Prioritize Relevant Experiences

Highlighting your most relevant experiences first will not only captivate your audience’s attention, but also give them a snapshot of what you bring to the table. This approach adds value to your profile and increases its appeal.

To prioritize effectively, consider these steps:

  • Experience Quantification: Start by listing all your experiences then filter out those directly linked to the profession or role you’re targeting.
  • Impact Analysis: Evaluate each experience based on its impact and relevance to the job description.
  • Ordering: Arrange them in descending order, starting with the most significant.

Your focus should be on showcasing how your experiences make you an excellent fit for the role at hand. Remember, it’s about quality over quantity when detailing professional accomplishments.

Showcase Achievements

Showcasing your achievements isn’t just about listing awards or accolades; it’s about painting a vivid picture of how you’ve made a difference in previous roles. By quantifying successes, you provide concrete evidence of your impact.

For instance, if you increased sales by 20%, mention that statistic to demonstrate your value.

Incorporating testimonials is also effective. Quotes from past employers or colleagues can attest to your skills and accomplishments, offering an external perspective on your capabilities.

Remember to align these achievements with the job description, ensuring they’re relevant and compelling for prospective employers. Keep it clear and concise – no need for lengthy explanations.

Your goal is to show, rather than tell, why you’re the ideal candidate through tangible successes and glowing testimonials.

Of A Person'S Hands Writing On A Resume, With Symbolic Icons Of Diverse Skills And Talents Like Public Speaking, Computer Programming, And Painting, Hovering Above The Paper

Detail Your Skills and Talents

Now, let’s delve into detailing your skills and talents in a way that leaves an impression.

Be specific and concrete, don’t just say you’re good at something, illustrate it with clear examples or quantifiable achievements.

Remember the golden rule: Show, don’t just tell.

Be Specific and Concrete

While you’re describing your professional background, don’t just say you’ve got ‘experience in marketing’; instead, mention that time when your innovative social media campaign boosted the company’s brand visibility by 40%.

Be specific and concrete. Use quantifiable evidence to back up your claims. For instance, if you’re a salesperson, note how much you increased sales or customer retention rates.

Don’t shy away from providing real-life examples of your accomplishments. Did you implement a new strategy that improved workflow efficiency? Say so! Your potential employer wants to see tangible proof of your skills and talents.

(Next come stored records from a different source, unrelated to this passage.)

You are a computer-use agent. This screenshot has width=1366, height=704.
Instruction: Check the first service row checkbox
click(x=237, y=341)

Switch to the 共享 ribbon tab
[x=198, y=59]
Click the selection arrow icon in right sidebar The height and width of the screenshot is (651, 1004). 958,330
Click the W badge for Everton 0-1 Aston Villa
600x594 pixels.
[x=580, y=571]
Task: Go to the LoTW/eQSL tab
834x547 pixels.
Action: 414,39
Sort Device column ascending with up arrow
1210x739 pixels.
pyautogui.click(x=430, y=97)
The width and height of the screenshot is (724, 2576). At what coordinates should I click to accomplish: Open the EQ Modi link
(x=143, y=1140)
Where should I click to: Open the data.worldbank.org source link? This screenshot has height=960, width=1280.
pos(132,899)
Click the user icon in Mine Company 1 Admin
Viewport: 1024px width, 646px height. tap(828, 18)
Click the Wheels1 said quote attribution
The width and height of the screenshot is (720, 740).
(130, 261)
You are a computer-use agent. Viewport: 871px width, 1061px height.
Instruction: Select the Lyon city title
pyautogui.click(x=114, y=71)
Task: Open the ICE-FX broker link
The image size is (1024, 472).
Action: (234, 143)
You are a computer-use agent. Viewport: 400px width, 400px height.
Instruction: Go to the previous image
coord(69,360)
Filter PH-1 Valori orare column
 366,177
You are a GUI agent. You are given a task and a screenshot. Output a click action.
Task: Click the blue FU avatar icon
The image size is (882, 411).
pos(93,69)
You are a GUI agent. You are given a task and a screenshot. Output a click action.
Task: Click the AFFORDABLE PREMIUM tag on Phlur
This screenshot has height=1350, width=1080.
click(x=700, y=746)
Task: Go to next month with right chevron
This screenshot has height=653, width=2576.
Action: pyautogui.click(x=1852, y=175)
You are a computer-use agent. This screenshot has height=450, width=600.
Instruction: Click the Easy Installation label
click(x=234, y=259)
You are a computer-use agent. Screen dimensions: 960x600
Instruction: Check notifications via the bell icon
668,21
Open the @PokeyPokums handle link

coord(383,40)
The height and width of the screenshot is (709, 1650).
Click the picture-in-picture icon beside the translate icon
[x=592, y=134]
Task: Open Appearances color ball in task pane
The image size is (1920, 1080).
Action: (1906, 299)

Remember: being vague won’t do any good. In order to stand out, detail specific instances where you made a significant impact in your previous roles. This will give them a better grasp of what you bring to the table.

Show, Don’t Just Tell

Don’t just claim you’re a team player, paint a vivid picture of that time when your collaborative efforts led to the successful completion of a major project. Show, don’t just tell. Utilize metaphors and incorporate anecdotes to make your professional narrative compelling and relatable.

For instance:

Make sure these examples align with the job description, showing not only what you’ve done but how it can benefit prospective employers. Remember, show them why they should hire you; don’t just tell them!

 An Image Featuring A Graduation Cap, Diploma, Academic Books, And A Laptop With A Blank Document, All Set On A Professional Desk

Discuss Your Education

Did you know that I’ve earned a Bachelor’s degree in Computer Science from the prestigious Stanford University? This is one of my key academic achievements.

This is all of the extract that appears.